FILE - Iowa State Capitol

Iowa State Capitol Building in Des Moines, Iowa.

(The Center Square) – The Senate Appropriations committee advanced on April 20 a $2.03 billion budget proposal for fiscal year 2022 for health and human services.

The bill also presents an “asset test” for public assistance programs.

Sen. Mark Costello, R-Imogene, presented the bill, SSB1267, which the committee approved by a 12-7 vote.

The asset verification would require information on each applicant that includes earned and unearned income, prison status information as well as supplementary security income information, employment information, and any benefits assistance from other states.

“Our goal with that is to try and make sure that the people who are eligible for these services get them and that people who are not eligible don’t get them and to find that out quickly,” Costello said.

Appropriations include $11.2 million and 27 full-time positions for the Department on Aging; $1.2 million and 16 full-time positions for the Office of Long-Term Care Ombudsman; $1.2 million and 15 full-time positions for the Department of Veterans Affairs Administration; and $7.1 million for the Iowa Veterans Home.

The Department of Human Services would receive $1.5 billion for medical assistance program reimbursement; $89 million for child and family services; $40 million for the family investment program general fund; $31.3 million for field operations; $47.2 million for state child care assistance; $40.8 million for child care assistance; $32 million for child and family services; $15.9 million child support recovery; and $12 million for the job opportunities and basic skills program.

Appropriations to the Department of Public Health include $23.7 million and 12 full-time positions aimed at reducing and treating addictive disorders and an additional $5.8 million and 14 full-time positions for promoting the health of children, adolescents and families.

The proposal includes 4,566 full-time equivalent positions with an increase of $36.9 million and 155.7 FTEs compared to fiscal year 2021, Costello said.

Changes to the budget also include the appropriation of $1 million for the creation of two centers of excellence programs to “encourage innovation and collaboration” among regional healthcare providers to “transform health care delivery” for targeted needs of local residents.

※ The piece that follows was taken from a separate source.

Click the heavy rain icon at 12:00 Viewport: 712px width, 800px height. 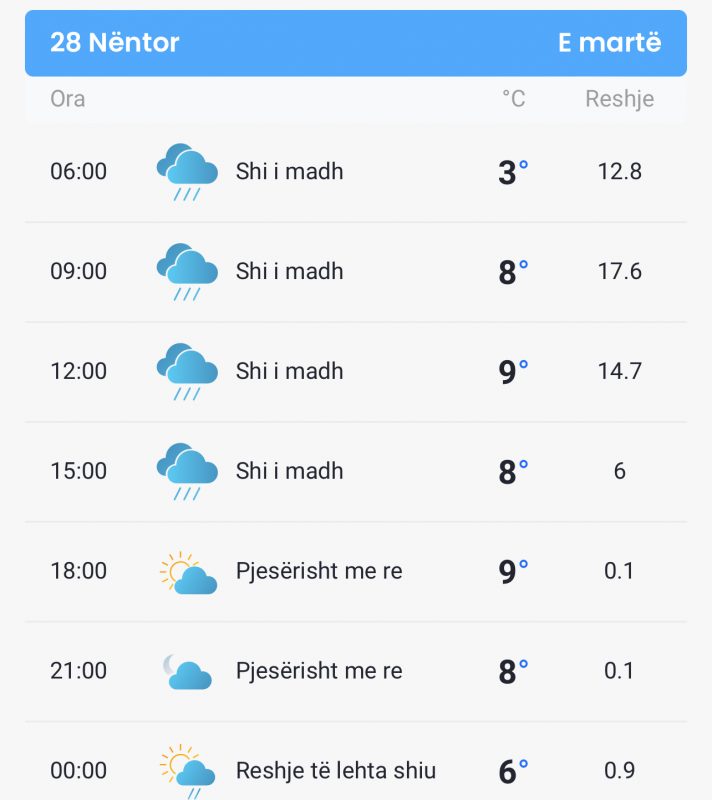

One-time funding of $1 million for SafeNetRx would support the expansion of an automated multi-dose prescription packaging system for prescription drug donations to safety net providers and their patients. The company aids in the distribution of properly sealed, unused, unexpired medications to people for free who can use them through specialty clinics, Costello said.

The Fulfilling Iowa’s Need for Dentists project, which is a collaboration with Delta Dental, would receive an additional $200,000 to boost the number of dentists in rural Iowa.

There is also an increase of $381,000 for three new full-time positions for the medical examiner’s office to eliminate a backlog and to expedite autopsies, he said.

“They’ve kind of gotten the backlog down, but they need to hire new examiners to help in the future and to make it so that they’re not doing more than they’re supposed to do and meet federal requirements,” Costello said.

The reimbursement rate for air ambulance services would increase “to the extent possible” with an additional appropriation of $100,000 to “acknowledge that inequity” that the Medicaid rate is “way below” the Medicare rate and “extremely below” what the private insurance pays, Costello said.

The bill also includes appropriations of $424.5 million derived from other funds, which is a decrease of $14.5 million compared to fiscal year 2021, Costello said. For example, the sports wagering receipts fund would provide $1.75 million for problem gambling and substance-related disorder prevention and treatment and recovery services.

Costello presented a single amendment to the bill to increase the RSVP program for seniors by $139,700, which also passed.

The bill does not contain the $60 million appropriation for mental health regents, which is included in SF587, which passed the Senate on April 6.